**Task objective**
Where the line with "Open the Gantt" appears below, start writing out lines exactly, and finish with the line with "Given: Select Vertical_Arrangement1", which is included; write out nothing else.

Stored records:
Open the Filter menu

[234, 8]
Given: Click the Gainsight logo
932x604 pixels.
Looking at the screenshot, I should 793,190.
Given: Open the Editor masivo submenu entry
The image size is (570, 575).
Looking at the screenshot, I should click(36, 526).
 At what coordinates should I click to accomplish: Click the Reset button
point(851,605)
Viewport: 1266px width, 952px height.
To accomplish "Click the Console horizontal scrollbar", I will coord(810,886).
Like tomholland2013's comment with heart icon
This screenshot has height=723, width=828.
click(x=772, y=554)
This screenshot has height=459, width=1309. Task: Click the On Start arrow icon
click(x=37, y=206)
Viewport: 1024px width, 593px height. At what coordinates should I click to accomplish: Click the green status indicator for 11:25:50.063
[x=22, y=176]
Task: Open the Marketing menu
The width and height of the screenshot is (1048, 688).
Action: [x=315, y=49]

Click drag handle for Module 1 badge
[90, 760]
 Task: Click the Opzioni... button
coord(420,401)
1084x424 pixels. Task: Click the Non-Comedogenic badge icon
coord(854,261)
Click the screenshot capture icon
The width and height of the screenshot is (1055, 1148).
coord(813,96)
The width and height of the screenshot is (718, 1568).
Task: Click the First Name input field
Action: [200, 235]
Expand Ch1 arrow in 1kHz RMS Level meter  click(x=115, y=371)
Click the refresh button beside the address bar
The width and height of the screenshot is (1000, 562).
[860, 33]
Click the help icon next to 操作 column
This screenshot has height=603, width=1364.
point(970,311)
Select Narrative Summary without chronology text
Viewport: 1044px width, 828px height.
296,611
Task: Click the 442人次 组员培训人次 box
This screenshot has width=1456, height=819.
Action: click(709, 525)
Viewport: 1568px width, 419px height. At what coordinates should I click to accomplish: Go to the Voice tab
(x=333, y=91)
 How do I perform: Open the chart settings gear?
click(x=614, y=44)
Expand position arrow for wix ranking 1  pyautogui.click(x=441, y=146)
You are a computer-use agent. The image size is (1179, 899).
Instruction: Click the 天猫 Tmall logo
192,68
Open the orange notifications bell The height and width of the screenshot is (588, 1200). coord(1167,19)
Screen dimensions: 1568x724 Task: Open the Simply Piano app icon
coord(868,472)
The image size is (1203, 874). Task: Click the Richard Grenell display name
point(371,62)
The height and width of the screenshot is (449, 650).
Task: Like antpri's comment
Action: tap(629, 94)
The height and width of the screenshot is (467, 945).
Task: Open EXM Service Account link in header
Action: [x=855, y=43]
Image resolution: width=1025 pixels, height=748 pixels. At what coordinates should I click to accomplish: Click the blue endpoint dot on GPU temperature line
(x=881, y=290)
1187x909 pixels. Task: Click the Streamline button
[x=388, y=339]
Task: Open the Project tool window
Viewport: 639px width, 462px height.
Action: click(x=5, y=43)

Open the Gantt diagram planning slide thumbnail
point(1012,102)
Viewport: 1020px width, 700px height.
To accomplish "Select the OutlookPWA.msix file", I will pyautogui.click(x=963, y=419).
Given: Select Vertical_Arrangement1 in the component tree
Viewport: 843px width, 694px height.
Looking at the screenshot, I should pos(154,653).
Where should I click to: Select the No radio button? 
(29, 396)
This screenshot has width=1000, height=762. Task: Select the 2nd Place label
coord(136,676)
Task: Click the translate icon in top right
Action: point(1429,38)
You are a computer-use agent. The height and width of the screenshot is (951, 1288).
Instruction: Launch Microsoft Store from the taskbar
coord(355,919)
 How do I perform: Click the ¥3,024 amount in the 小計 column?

**Answer**
Open the Gantt diagram planning slide thumbnail
point(1012,102)
Viewport: 1020px width, 700px height.
To accomplish "Select the OutlookPWA.msix file", I will pyautogui.click(x=963, y=419).
Given: Select Vertical_Arrangement1 in the component tree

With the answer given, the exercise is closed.